Irish Marine Survey Reveals Fivefold Increase in Anchovy Schools as Ocean Temperatures Rise

In a recent survey conducted by the Irish Marine Institute, researchers recorded a staggering fivefold increase in anchovy schools in the Celtic Sea compared to 2020 levels. The survey, carried out in 2024, counted over 769 million individual anchovies and 767 million sardines in the region.

This significant increase in anchovy and sardine populations is attributed to the continued rise in global sea-surface temperatures, which reached a record high of 21.1°C in the Celtic Sea last year "the warmest in the past 100,000 years" according to the survey findings.

The Irish Marine Institute's survey also found evidence of increases in warm-water species to the south of Ireland this century, with an increased abundance of European anchovy noted in both scientific surveys and commercial catches. Ocean heatwaves are colliding with the warmest conditions ever observed on land, prompting climate experts to work towards understanding the causes and implications of this unprecedented heat anomaly.

Why this matters: The rapid heating of the world's oceans has alarmed scientists, as it can lead to the killing off of marine life, more extreme weather events, and rising sea levels. The changes in fish populations and migration patterns have significant implications for marine ecosystems, commercial fishing industries, and coastal communities that depend on these resources.
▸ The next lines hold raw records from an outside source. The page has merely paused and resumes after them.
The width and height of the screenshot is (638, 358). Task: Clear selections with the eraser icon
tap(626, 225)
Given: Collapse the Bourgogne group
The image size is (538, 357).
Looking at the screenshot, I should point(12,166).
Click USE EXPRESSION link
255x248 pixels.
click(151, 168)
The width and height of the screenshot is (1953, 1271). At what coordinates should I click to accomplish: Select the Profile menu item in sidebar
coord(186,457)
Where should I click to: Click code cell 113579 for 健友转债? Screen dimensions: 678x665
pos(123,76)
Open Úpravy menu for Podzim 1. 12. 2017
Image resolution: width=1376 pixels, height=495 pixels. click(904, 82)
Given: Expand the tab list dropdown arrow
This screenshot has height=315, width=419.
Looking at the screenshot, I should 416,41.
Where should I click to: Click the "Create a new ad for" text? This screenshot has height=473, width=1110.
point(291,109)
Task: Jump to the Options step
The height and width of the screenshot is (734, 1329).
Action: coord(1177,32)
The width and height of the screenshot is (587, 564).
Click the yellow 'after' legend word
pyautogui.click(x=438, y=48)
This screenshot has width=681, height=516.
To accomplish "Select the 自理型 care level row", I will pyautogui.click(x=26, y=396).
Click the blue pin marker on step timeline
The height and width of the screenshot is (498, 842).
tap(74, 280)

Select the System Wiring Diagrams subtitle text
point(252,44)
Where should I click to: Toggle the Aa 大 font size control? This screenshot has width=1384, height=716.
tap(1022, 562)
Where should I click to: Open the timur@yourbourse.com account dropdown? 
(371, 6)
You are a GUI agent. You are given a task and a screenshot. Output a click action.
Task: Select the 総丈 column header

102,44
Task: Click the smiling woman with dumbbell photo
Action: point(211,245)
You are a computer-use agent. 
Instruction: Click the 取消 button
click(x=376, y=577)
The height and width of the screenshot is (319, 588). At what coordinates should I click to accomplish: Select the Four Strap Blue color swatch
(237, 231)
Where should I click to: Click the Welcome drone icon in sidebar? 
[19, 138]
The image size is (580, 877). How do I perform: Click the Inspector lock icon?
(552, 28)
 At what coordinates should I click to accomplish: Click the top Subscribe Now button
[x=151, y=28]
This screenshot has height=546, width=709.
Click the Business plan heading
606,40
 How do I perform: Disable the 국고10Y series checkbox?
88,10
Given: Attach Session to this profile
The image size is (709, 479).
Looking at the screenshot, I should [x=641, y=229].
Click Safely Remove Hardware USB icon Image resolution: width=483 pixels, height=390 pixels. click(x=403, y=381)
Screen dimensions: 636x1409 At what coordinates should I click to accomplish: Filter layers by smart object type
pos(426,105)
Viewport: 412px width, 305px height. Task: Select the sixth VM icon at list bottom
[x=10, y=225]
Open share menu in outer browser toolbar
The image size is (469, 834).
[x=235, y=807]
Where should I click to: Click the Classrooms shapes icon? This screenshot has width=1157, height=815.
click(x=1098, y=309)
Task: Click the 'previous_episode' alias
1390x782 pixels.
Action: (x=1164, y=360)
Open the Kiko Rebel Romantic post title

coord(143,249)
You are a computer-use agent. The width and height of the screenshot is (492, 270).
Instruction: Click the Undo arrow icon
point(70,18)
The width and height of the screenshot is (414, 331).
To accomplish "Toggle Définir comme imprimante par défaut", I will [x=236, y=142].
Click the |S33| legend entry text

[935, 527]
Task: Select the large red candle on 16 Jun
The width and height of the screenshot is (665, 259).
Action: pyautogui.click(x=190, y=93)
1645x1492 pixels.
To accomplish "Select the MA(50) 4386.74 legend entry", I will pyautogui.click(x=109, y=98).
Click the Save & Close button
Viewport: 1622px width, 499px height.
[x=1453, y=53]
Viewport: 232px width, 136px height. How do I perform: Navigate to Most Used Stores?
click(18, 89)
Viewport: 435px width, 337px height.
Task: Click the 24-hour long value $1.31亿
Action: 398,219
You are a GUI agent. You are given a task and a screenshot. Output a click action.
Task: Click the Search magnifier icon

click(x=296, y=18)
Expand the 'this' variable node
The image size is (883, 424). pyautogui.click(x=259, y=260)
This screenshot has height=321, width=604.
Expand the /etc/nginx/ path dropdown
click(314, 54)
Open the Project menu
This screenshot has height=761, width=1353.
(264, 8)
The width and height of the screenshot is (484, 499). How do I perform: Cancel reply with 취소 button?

Experts believe that a strong El Niño weather event, which further heats the ocean, will also set in over the next months, exacerbating the already warming conditions. The study highlights that the Earth has accumulated almost as much heat in the past 15 years as in the previous 50 percent of its history, with most of the extra energy being absorbed by the oceans.

The warming of the oceans, driven by human-caused climate change, is having far-reaching consequences on marine ecosystems and coastal communities. Experts warn that the weakening of the Atlantic Meridional Overturning Circulation (AMOC), a crucial system of ocean currents, is contributing to sea level rise and the intensification of tropical storms and hurricanes.

The Irish Marine Institute's survey serves as a sobering reminder of the rapid changes occurring in our oceans due to climate change. As sea-surface temperatures continue to rise, it is essential for individuals, businesses, and governments to take collective action in reducing carbon footprints, supporting sustainable practices, and advocating for climate solutions to mitigate the impacts on marine life and coastal communities.

Key Takeaways

  • Anchovy and sardine populations in the Celtic Sea increased 5-fold since 2020.
  • Record-high sea surface temperatures of 21.1°C in the Celtic Sea in 2023.
  • Warm-water species abundance increased south of Ireland due to ocean heatwaves.
  • Weakening of Atlantic currents contributing to sea level rise and extreme weather.
  • Urgent need for climate action to mitigate impacts on marine ecosystems and communities.